January Blues

Marshall Chapman -  January 2005

Marshall Chapman - January Blues

Last night I was feeling real shaky about my relationship with my husband. We had spent the afternoon looking at our finances, trying to figure out why more money was going out than coming in. I’ve always saved nine cents of every dime I ever made. My husband, on the other hand, has always spent money like there was no tomorrow. We’ve both changed in the thirteen years we’ve been together; I’ve loosened up and he’s become a little more frugal. But sometimes I fear these changes are “too little too late,” and start imagining life lived under a bridge.

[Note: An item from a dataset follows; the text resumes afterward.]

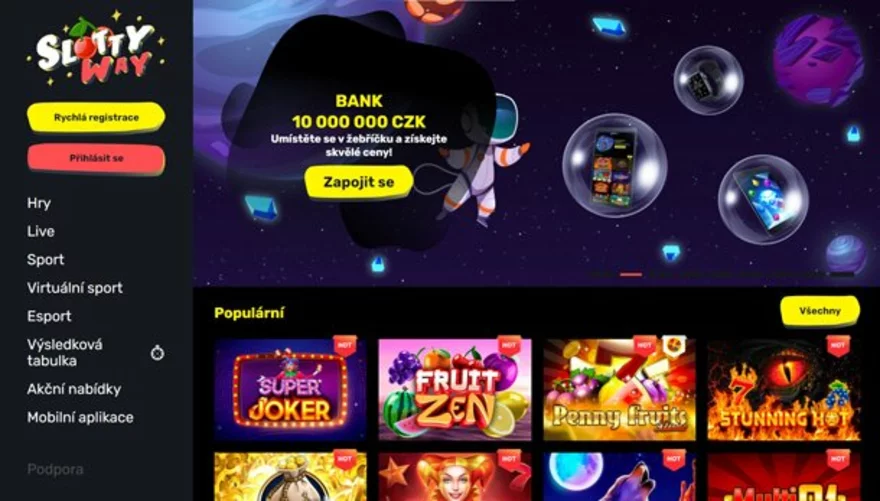Go to the Sport section
Image resolution: width=880 pixels, height=501 pixels.
45,260
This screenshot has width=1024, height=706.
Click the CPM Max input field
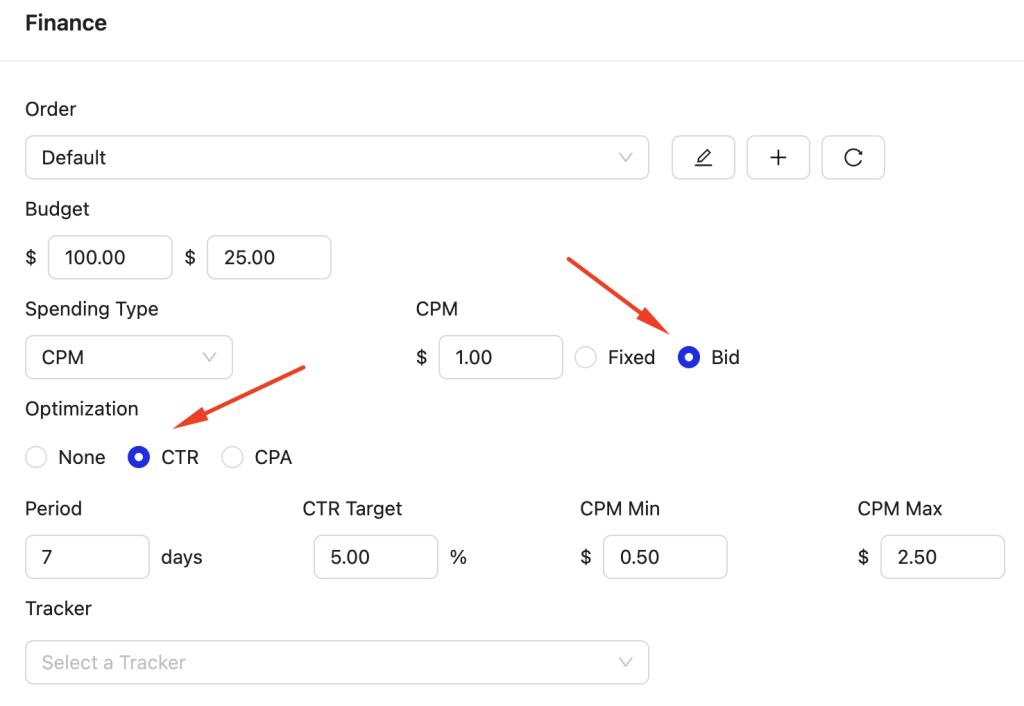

To relax after our meeting, I sprawled out on the sofa and turned on the TV. For a minute I couldn’t believe my eyes. JOHNNY CARSON DEAD AT 79 said the news bulletin at the bottom of the screen. No way! I thought. Johnny Carson … dead? I burst into tears. For the next three hours I couldn’t move. I just sat there in a state of shock flipping through the channels, trying to find anything that showed Johnny Carson doing what he did best―hosting The Tonight Show. I couldn’t get enough. I must’ve watched Bette Midler sing “One for the Road” twelve times, dabbing at my eyes each time the camera showed Johnny wiping away a tear. The strange thing is I hadn’t given Johnny Carson a moment’s thought since his retirement in 1992. So why was I feeling like I’d just lost my best friend?

Maybe it had something to do with an article I’d recently read in the London Times which pinpointed January 24 “the most depressing day of the year.” Leave it to the British to come up with a formula to support their claim: [W+(D-d)] xTQ MxNA. I won’t bore you with the details, but contributing factors were weather, debt, time elapsed since Christmas, time elapsed since a failed attempt to stop a bad habit, general motivational levels, and the need to have something to look forward to. Of course, they hadn’t taken into consideration “death of a beloved television personality.” Add that into the equation and global mass suicide looms a distinct possibility.

January has always been tough. Here in Middle Tennessee, we often experience days―sometimes weeks―of overcast, dreary weather, which for some can cause depression. The medical term for this is Seasonal Affective Disorder or S.A.D. I remember one January the sun didn’t shine for twenty-three days. I grew up in South Carolina where pine trees and magnolias add green to the winter landscape. But here in Tennessee, everywhere you look you see gray: the trees, the sky, the streets, the sidewalks, you name it. Even I start to look gray. Sometimes I look in the mirror and see a ghost.

One January years ago, I got so depressed I had to be institutionalized. I went home to South Carolina and my poor parents didn’t know what to do with me, so I was admitted into a psychiatric hospital over in Greenville. It was just like One Flew over the Cuckoo’s Nest, only there was no Jack Nicholson to play basketball with. This was before 12-step programs were all the rage. This was shock treatments and Thorazine. I remember one day looking around and thinking, I gotta get out of here. These people are nuts!

Over the years, I’ve figured out ways to keep the January blues at bay. In the mid-’80s, I started going to Vanderbilt basketball games. Memorial Gym was within walking distance of my condominium. The bright lights and live action provided the perfect antidote to my Seasonal Affective Disorder. I’ve also found that playing music helps. In 1990, I formed a band called The Love Slaves. Our first four gigs were January Monday nights at the Bluebird Café here in Nashville. One thing I’ve learned about the blues: as long as you’re playing them, they can’t get you.